Arsenal Credit Union (ACU) provides financial products and services to people who live and work in the St. Louis metropolitan area. The credit union is chartered and regulated under the authority of the Missouri Division of Credit Unions. Member deposits are federally insured to at least $250,000 by the National Credit Union Administration (NCUA), a U.S. government agency. The credit union has five branches and is headquartered in Arnold, Missouri. ACU  is the 8th-largest credit union in St. Louis and the 11th-largest in Missouri based on asset size ($369 million as of July 31, 2022).

History
Arsenal Credit Union was founded in August 1948 as Aero Chart Credit Union and organized to serve employees of a U.S. government agency then known as the Aero Chart Service, Plant and Store (now the National Geospatial-Intelligence Agency, or NGA). The name changed to Arsenal Credit Union in 1952, a tribute to what NGA's current campus, along the banks of the Mississippi River in south St. Louis, used to be known as the "St. Louis Arsenal" back in the country's Civil War days. During this time, the site had warehoused small arms, artillery, gun carriages, ammunition and gunpowder.

Field of membership
In Missouri, membership is open to those who live or work in St. Louis County, Jefferson County, Franklin County, Washington County, St. Francois County, and Ste. Genevieve County. The credit union also offers membership in Illinois, which is available to those who live or work in St. Clair County, Madison County, Monroe County, and Randolph County. Arsenal also serves those who live or work in select ZIP codes in Jasper County (64801), Miller County (65026), Camden County (65049 & 65065), and Morgan County (65072) in the state of Missouri. Those who have a parent, grandparent, brother, sister, child, grandchild, spouse, aunt, uncle, niece, nephew, first cousin or legal guardian who is eligible to be an Arsenal member can join through them. This includes steps, in-laws and legally adoptive relationships.

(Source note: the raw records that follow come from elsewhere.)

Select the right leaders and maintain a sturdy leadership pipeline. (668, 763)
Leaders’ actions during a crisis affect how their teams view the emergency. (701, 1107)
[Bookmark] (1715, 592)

Those employed by or who have retired from the NGA, and those who work for the Department of Veterans Affairs (Veterans Administration) are also eligible to join. Those who belong to the following labor organizations can join the credit union:

 Bakers, Confectioners, Tobacco Workers and Grain Millers (BCTGM) Local 4
 Communication Workers of America (CWA) 4217
 Iron Workers Local 396
 Service Employees International Union (SEIU) Healthcare Illinois
 United Food and Commercial Workers (UFCW) Local 534

Locations
Arsenal Credit Union has four public locations in the following St. Louis metro areas: Arnold, Webster Groves, Florissant, and in Swansea, Illinois. In addition, the credit union has an Interactive Teller Machine (ITM) at NGA's South 2nd Street location for use by people who have access to the military base.

ACU is part of the Credit Union Shared Branch network, which gives members the ability to transactions on their Arsenal accounts at more than 70 other credit union shared branch locations in the St. Louis metro area and more than 5,800 nationwide. It is also a member of the CO-OP Network of ATMs, which gives members free access to more than 250 ATMs in the St. Louis area and 30,000 nationwide.

Products and services
Arsenal Credit Union offers a full complement of loans, deposit accounts (savings, checking, money market, CDs, and traditional IRAs) and convenience services (mobile/online banking, mobile check deposit, online bill pay and presentment, online loan payment processing, live video banking, live chat, mobile wallet, Zelle, CardKey app, and more) for its members. It offers a Totally Free Checking account., instant-issue debit cards with rewards, and a unique Spend to Save program that rounds up a debit card holder's transactions to the nearest dollar amount and automatically deposits the change into their savings account at the credit union.

In addition to consumer services, ACU offers loans and deposit accounts for local small businesses.